The exercise - Copy the material word for word, from its first line through the line containing "[x=229, y=178]". Include both of those lines.

Provided data -
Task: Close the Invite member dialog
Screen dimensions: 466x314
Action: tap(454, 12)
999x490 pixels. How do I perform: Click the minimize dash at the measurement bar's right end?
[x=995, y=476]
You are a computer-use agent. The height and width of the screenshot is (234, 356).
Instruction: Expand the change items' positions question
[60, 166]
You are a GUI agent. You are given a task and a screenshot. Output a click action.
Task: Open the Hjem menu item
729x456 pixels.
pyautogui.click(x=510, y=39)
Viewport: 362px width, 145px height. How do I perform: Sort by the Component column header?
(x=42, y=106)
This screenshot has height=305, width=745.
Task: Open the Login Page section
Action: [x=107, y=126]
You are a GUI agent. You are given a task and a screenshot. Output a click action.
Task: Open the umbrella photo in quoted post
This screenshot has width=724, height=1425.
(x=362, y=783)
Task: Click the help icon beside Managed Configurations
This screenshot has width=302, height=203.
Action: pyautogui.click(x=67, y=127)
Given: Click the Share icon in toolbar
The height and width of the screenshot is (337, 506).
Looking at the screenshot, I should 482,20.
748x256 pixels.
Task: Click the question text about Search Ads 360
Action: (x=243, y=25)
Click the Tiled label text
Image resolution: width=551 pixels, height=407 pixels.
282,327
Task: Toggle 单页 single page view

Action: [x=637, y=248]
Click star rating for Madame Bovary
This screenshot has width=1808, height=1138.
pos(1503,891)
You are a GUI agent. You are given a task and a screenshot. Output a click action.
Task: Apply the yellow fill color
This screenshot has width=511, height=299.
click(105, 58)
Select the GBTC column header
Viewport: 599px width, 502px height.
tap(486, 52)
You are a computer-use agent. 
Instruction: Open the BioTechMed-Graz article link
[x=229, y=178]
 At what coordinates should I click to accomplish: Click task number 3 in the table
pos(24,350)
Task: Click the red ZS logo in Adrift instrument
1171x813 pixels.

Response to this exercise -
Task: Close the Invite member dialog
Screen dimensions: 466x314
Action: tap(454, 12)
999x490 pixels. How do I perform: Click the minimize dash at the measurement bar's right end?
[x=995, y=476]
You are a computer-use agent. The height and width of the screenshot is (234, 356).
Instruction: Expand the change items' positions question
[60, 166]
You are a GUI agent. You are given a task and a screenshot. Output a click action.
Task: Open the Hjem menu item
729x456 pixels.
pyautogui.click(x=510, y=39)
Viewport: 362px width, 145px height. How do I perform: Sort by the Component column header?
(x=42, y=106)
This screenshot has height=305, width=745.
Task: Open the Login Page section
Action: [x=107, y=126]
You are a GUI agent. You are given a task and a screenshot. Output a click action.
Task: Open the umbrella photo in quoted post
This screenshot has width=724, height=1425.
(x=362, y=783)
Task: Click the help icon beside Managed Configurations
This screenshot has width=302, height=203.
Action: pyautogui.click(x=67, y=127)
Given: Click the Share icon in toolbar
The height and width of the screenshot is (337, 506).
Looking at the screenshot, I should 482,20.
748x256 pixels.
Task: Click the question text about Search Ads 360
Action: (x=243, y=25)
Click the Tiled label text
Image resolution: width=551 pixels, height=407 pixels.
282,327
Task: Toggle 单页 single page view

Action: [x=637, y=248]
Click star rating for Madame Bovary
This screenshot has width=1808, height=1138.
pos(1503,891)
You are a GUI agent. You are given a task and a screenshot. Output a click action.
Task: Apply the yellow fill color
This screenshot has width=511, height=299.
click(105, 58)
Select the GBTC column header
Viewport: 599px width, 502px height.
tap(486, 52)
You are a computer-use agent. 
Instruction: Open the BioTechMed-Graz article link
[x=229, y=178]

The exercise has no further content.